One thing we got at Walton-Verona Elementary School that I don’t recall having during first or second grade in Stanford was regular arts time. I still have a few of my art projects from third-to-sixth grade, but I also carry around in my head a number of songs we learned during the classes that focused on music. Most of them are folk tunes: stuff like “Billy Boy,” “Red River Valley,” and “She’ll Be Comin’ Around the Mountain.” But the teacher also snuck in the occasional popular song as well.
I can remember one time when two of my classmates did a sweet duet of “Time in a Bottle,” though I suppose that might have happened in junior high. The hit song I most associate with elementary school music class, though, is John Denver’s “Take Me Home, Country Roads” (#3, soon to peak at #2). I think of it more as from 73 (rather than summer 71), since that’s probably when I was learning its lyrics in earnest.
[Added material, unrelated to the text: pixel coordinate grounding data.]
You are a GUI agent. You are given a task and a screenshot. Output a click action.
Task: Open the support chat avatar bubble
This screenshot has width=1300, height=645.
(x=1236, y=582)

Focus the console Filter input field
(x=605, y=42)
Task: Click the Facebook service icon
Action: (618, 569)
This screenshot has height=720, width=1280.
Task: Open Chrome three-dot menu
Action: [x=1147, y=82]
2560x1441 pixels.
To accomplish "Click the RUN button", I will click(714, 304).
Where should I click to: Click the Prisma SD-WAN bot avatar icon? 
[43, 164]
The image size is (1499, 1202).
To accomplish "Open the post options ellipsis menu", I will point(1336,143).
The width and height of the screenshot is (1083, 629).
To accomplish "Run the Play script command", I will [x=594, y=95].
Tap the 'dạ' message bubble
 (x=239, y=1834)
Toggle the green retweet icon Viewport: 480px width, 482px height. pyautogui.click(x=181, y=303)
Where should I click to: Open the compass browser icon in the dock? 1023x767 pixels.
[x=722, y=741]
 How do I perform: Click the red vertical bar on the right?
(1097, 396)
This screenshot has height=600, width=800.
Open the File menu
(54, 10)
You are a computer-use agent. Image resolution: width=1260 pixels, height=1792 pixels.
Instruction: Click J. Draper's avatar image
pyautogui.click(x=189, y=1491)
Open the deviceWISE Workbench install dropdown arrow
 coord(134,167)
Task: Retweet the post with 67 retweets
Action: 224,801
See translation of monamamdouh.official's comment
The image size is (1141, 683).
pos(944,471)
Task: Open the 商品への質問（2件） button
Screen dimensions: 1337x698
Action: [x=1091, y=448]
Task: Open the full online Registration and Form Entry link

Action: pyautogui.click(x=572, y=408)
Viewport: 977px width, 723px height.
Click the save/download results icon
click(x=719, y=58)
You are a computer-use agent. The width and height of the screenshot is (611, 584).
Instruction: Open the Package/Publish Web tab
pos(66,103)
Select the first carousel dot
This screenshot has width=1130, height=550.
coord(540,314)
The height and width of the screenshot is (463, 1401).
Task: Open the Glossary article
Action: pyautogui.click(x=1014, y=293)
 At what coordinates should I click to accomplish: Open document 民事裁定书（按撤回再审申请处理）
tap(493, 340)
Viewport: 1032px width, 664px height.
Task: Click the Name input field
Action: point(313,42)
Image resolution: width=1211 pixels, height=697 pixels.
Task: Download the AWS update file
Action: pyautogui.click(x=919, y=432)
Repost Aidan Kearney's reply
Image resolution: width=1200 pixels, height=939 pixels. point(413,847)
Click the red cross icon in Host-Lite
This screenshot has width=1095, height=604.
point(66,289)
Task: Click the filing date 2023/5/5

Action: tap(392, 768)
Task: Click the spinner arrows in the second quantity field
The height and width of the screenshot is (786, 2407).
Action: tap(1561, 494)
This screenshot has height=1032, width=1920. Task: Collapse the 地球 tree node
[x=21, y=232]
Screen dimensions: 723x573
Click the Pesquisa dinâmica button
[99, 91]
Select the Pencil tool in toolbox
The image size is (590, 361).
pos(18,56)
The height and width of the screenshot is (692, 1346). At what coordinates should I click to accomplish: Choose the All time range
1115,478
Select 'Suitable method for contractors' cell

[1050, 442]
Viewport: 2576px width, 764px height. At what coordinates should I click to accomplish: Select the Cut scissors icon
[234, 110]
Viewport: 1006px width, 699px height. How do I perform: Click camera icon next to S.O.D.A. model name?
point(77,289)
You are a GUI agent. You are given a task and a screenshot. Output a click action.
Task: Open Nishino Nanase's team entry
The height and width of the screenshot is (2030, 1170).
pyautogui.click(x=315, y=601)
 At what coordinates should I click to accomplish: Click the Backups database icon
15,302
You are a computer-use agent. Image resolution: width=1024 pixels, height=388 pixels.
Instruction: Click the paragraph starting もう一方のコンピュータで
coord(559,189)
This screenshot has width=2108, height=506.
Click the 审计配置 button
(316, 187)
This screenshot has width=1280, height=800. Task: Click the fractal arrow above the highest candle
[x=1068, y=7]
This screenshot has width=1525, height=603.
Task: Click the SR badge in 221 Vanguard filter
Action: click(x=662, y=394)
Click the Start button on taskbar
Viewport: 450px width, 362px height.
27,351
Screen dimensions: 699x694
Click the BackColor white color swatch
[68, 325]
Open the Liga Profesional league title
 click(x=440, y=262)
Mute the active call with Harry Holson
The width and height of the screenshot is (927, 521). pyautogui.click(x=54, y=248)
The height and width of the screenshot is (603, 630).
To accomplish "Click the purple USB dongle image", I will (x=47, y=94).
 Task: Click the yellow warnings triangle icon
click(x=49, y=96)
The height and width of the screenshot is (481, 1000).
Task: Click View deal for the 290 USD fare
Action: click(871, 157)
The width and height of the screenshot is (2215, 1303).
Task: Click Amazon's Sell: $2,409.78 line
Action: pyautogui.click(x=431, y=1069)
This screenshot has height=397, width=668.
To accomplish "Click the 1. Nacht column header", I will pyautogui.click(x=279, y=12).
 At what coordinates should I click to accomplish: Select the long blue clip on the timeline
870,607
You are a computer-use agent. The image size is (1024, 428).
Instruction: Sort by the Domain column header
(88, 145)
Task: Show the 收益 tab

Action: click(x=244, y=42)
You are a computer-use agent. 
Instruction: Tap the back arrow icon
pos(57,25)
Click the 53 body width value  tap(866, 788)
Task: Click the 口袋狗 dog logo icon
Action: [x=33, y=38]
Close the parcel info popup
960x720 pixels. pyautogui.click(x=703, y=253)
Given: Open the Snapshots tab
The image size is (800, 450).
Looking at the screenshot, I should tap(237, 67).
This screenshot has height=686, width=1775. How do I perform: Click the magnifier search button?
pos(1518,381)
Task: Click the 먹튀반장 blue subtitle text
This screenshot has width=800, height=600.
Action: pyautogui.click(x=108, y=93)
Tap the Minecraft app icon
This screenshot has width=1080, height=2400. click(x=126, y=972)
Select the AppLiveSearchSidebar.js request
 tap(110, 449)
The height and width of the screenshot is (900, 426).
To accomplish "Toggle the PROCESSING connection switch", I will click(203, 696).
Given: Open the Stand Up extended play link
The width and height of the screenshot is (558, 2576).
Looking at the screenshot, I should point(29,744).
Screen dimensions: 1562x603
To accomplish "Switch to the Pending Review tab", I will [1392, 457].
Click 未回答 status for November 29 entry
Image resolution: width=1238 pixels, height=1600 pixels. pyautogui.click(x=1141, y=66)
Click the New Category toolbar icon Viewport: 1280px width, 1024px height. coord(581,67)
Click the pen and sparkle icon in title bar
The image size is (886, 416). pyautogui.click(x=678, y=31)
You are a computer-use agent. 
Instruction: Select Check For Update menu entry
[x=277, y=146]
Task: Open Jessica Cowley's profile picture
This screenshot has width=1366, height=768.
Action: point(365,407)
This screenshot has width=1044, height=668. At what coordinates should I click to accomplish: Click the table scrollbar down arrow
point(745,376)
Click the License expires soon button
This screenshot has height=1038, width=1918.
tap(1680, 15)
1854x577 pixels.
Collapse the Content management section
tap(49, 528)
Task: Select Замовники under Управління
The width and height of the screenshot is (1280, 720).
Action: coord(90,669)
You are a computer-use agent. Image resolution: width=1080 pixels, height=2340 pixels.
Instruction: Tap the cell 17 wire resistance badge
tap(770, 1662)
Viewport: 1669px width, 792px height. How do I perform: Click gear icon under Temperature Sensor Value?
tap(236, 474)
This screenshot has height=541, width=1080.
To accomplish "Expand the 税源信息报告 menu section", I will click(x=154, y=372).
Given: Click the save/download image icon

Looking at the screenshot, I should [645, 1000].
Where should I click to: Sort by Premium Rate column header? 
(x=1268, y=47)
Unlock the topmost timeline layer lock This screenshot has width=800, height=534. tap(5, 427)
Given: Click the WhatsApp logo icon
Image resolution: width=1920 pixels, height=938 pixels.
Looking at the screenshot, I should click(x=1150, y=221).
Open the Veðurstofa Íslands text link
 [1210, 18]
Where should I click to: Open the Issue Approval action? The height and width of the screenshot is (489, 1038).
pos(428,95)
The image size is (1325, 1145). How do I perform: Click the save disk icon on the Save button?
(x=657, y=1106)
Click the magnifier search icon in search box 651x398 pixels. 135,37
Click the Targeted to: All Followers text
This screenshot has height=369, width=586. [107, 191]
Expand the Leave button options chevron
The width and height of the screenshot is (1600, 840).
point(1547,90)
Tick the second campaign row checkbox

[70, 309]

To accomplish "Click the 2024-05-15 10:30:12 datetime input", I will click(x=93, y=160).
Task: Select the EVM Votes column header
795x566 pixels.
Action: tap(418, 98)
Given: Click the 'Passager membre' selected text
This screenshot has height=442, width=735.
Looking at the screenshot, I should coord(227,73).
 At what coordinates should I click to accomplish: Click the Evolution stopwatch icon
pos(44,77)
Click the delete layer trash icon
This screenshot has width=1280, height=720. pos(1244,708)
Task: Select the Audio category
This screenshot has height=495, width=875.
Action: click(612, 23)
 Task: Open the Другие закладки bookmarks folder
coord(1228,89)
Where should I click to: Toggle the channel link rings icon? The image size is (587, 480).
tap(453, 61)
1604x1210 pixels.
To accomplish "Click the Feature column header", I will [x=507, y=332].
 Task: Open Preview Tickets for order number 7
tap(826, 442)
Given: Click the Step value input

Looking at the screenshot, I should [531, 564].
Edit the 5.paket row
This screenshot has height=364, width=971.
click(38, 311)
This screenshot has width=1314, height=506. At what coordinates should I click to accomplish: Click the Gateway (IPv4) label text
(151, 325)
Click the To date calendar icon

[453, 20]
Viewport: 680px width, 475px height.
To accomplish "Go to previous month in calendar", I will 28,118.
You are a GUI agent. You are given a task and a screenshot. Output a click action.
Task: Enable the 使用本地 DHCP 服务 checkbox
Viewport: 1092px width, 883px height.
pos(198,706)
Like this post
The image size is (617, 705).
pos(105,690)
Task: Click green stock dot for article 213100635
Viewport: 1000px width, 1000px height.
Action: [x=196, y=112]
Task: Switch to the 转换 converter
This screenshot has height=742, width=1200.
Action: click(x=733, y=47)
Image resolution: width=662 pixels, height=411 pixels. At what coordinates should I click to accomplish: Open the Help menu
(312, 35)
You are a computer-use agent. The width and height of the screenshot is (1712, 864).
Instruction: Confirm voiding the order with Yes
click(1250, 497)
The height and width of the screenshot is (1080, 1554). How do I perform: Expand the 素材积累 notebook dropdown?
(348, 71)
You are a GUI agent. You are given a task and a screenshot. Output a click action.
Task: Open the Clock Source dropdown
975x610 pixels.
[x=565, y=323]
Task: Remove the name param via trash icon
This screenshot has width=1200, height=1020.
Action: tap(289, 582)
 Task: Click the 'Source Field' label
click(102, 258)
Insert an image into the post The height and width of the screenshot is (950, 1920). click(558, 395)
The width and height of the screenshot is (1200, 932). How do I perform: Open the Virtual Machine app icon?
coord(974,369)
It’s absolutely a fun chorus for singing along, especially with fellow nine-year-olds.
Decades passed before I learned that Bill and Taffy Danoff co-wrote it and sang backup, billed as Fat City. They would become much more well-known five years after this hit, as half of the Starland Vocal Band.
It’s time, and not physical distance, that the line, “Radio reminds me of my home far away,” brings to mind these days.